== Extracted records ==
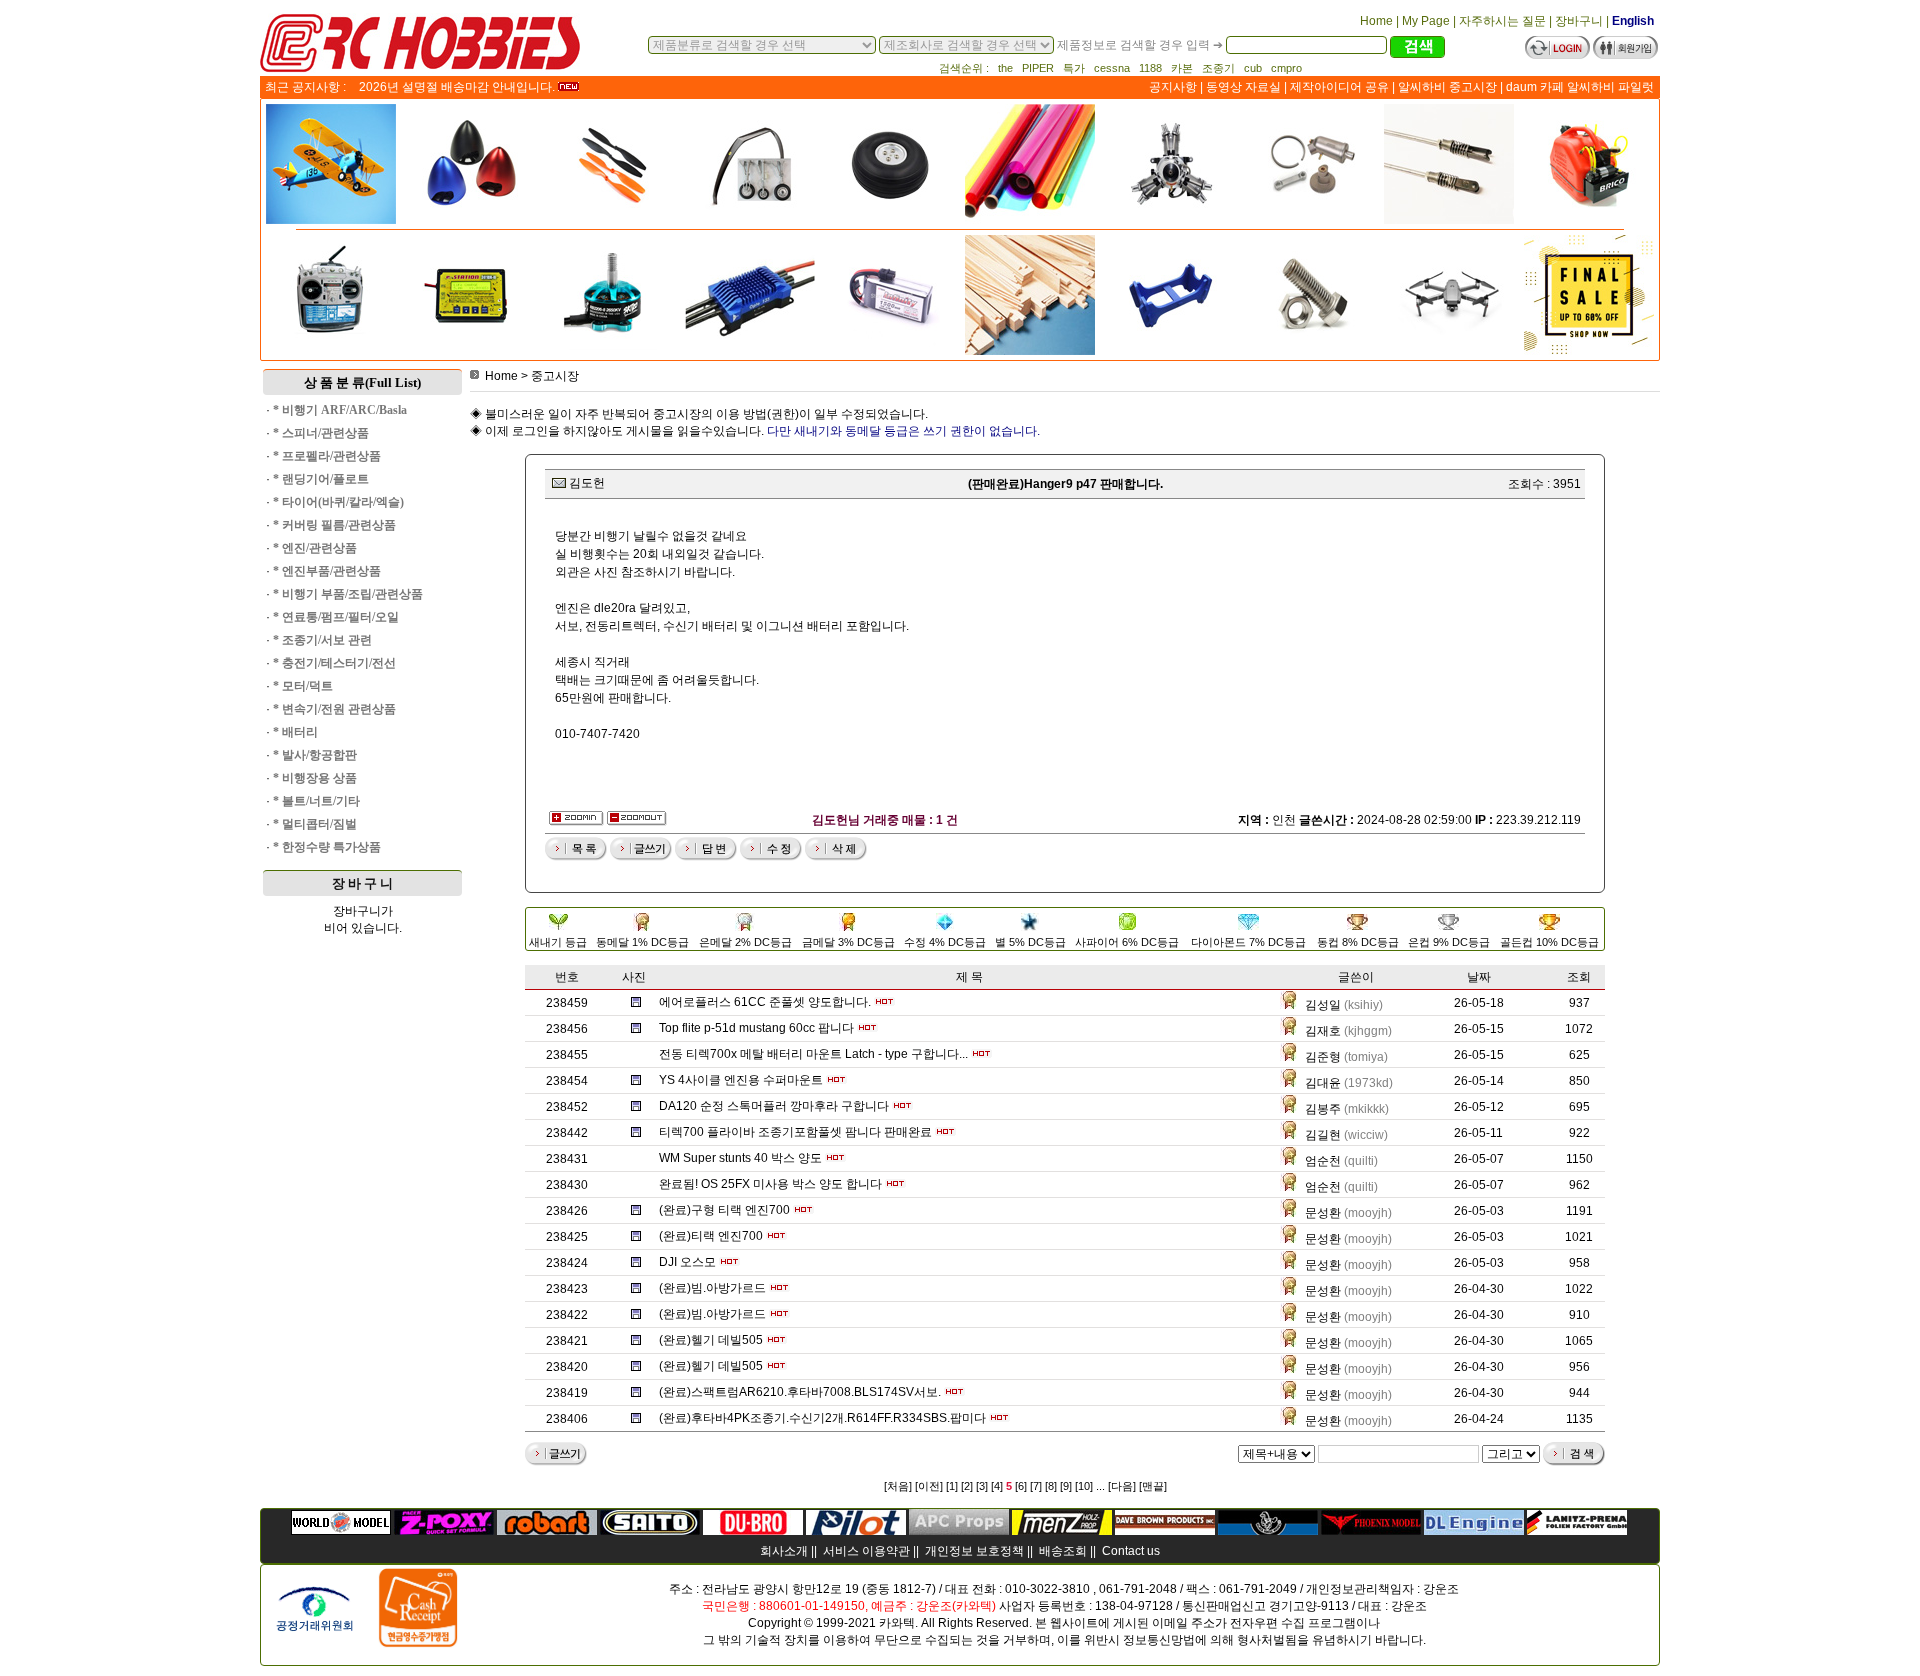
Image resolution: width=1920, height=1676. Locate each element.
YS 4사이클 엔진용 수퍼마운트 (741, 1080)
===
== Extracted records ==
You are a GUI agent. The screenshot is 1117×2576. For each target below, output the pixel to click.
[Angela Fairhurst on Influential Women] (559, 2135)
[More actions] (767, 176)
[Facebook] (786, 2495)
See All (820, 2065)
===
▸ Problem statement
When a line among the entries contains "each", pull that line out.

▸ Task output
Image resolution: width=1920, height=1676. Locate each element.
You are a GUI agent. The screenshot is 1117×2576. For each target below, output the pixel to click.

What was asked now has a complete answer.